Dans le cas du travail forcé, l’argument est formellement plus fort sur le plan moral et juridique, mais là aussi se cache un calcul géopolitique important. L’USTR s’appuie sur la longue interdiction américaine d’importer des biens produits par le travail forcé ainsi que sur les données de l’Organisation internationale du Travail, selon lesquelles environ 28 millions de personnes dans le monde se trouvaient en situation de travail forcé en 2021. La logique américaine est que les biens produits dans de telles conditions ont des coûts artificiellement plus bas et évinceraient donc injustement les producteurs et les travailleurs américains.
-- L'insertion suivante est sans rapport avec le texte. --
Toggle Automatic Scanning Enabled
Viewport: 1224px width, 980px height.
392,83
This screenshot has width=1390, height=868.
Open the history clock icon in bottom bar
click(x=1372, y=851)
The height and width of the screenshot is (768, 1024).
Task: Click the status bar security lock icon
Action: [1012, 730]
Cependant, l’inclusion de l’Union européenne, du Canada et d’autres alliés dans le même paquet d’enquêtes montre que l’objectif n’est pas seulement la protection des droits humains ou la lutte contre des chaînes d’approvisionnement problématiques, mais aussi l’ouverture d’une nouvelle voie juridique pour des pressions commerciales plus larges.
Cela est particulièrement sensible, car l’UE et le Canada ont eux-mêmes durci ces dernières années les règles contre le travail forcé dans les chaînes d’approvisionnement. La Commission européenne indique que le règlement de l’UE sur le travail forcé est entré en vigueur en décembre 2024, que les États membres doivent désigner les autorités compétentes d’ici le 14 décembre 2025 et que l’interdiction s’appliquera à partir du 14 décembre 2027. Le Canada, de son côté, rappelle qu’il a introduit dès juillet 2020 une interdiction d’importer des biens produits par le travail forcé et que, depuis janvier 2024, la Loi sur la lutte contre le travail forcé et le travail des enfants dans les chaînes d’approvisionnement y est également en vigueur. C’est précisément pour cette raison que l’affirmation de l’USTR selon laquelle les partenaires n’ont pas adopté et appliqué efficacement une interdiction d’importation de biens produits par le travail forcé sera probablement l’un des points clés des futurs différends diplomatiques et juridiques.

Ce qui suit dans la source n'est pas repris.